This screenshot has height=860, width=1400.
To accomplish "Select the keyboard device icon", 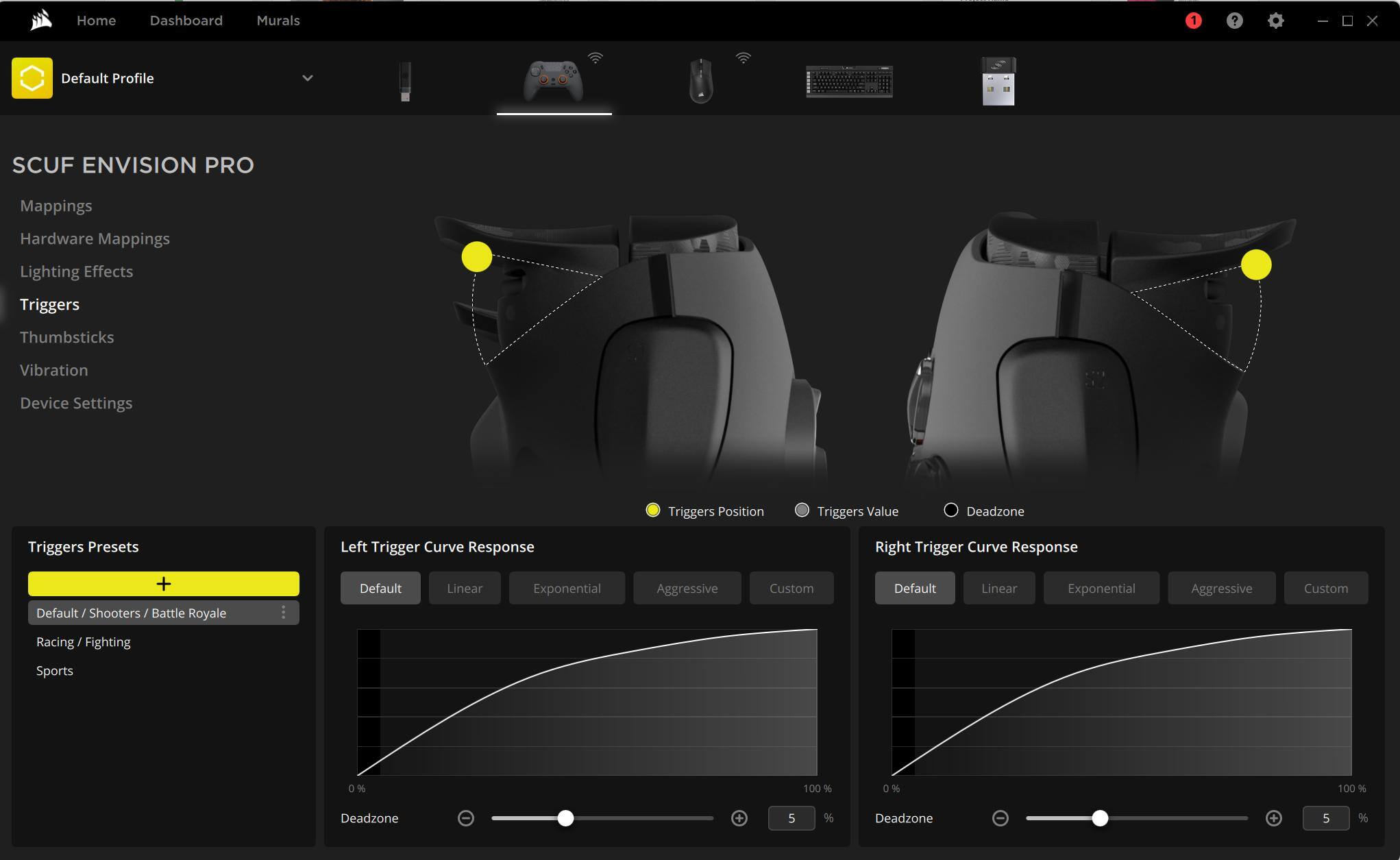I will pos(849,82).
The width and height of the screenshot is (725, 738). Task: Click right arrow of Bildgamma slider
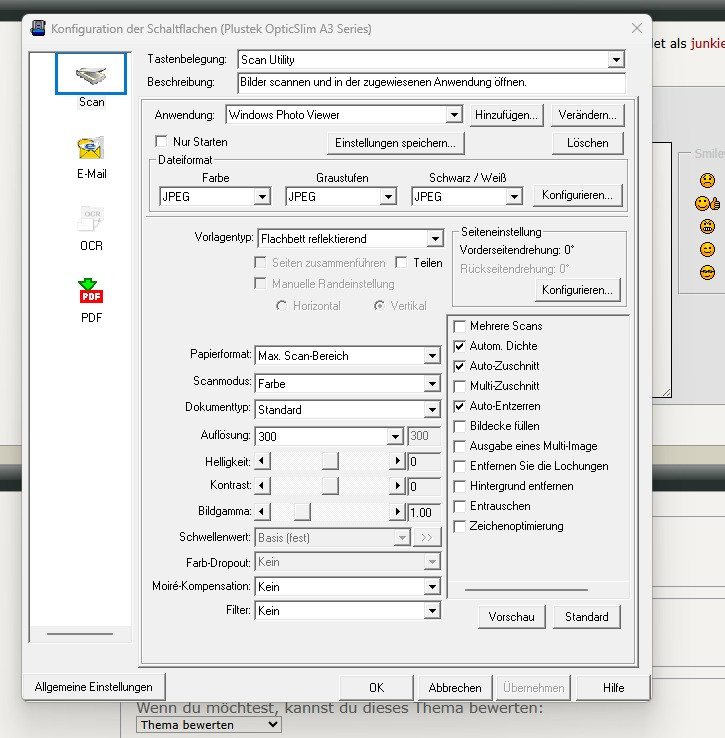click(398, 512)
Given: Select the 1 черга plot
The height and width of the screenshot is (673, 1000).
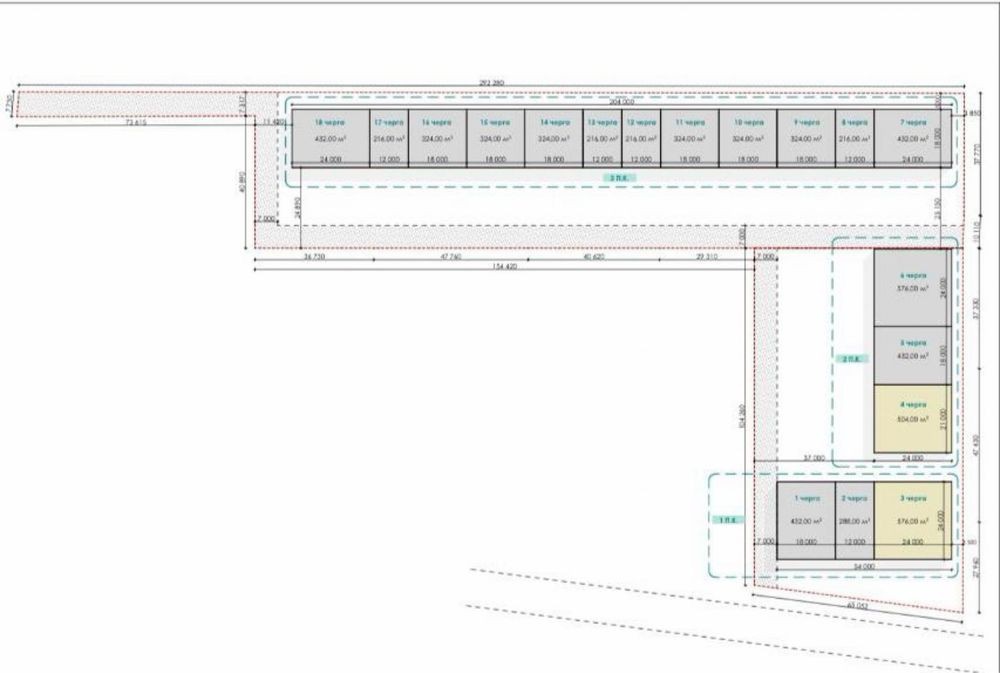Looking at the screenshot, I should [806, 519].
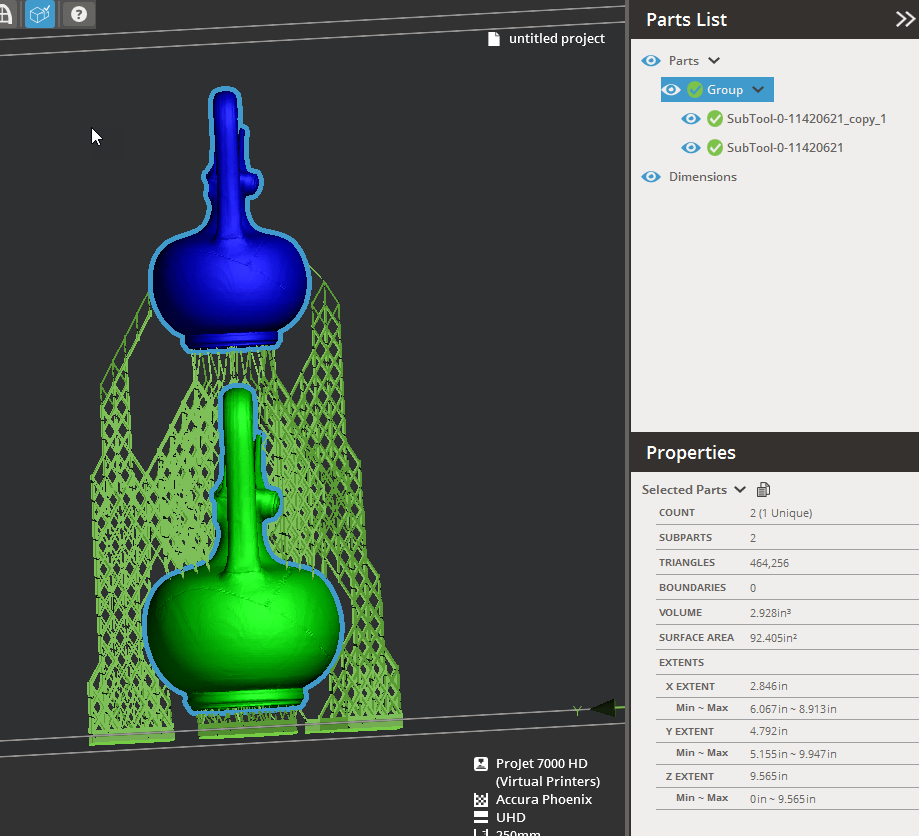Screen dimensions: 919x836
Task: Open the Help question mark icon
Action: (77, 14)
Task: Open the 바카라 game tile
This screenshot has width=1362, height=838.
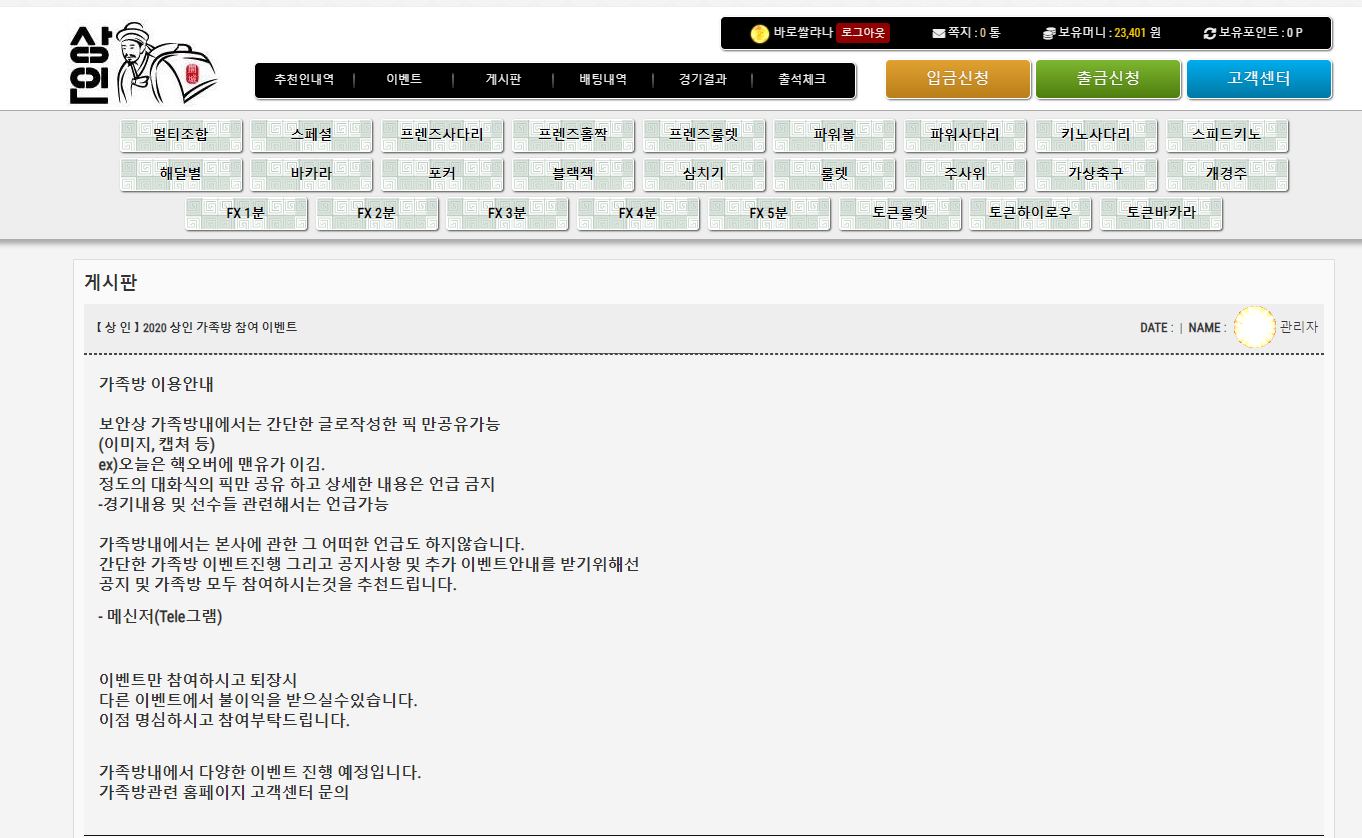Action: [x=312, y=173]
::::::::
Starting with the line with "Given: Select the 1 черга plot" and going on through the end of the material, rewrite those lines with "plot" changed to "chart" and everything else left as it is. Leave the pictures out.

Given: Select the 1 черга chart
The height and width of the screenshot is (673, 1000).
Looking at the screenshot, I should [806, 519].
Screen dimensions: 919x836
Task: Open the Help question mark icon
Action: (77, 14)
Task: Open the 바카라 game tile
This screenshot has width=1362, height=838.
Action: [x=312, y=173]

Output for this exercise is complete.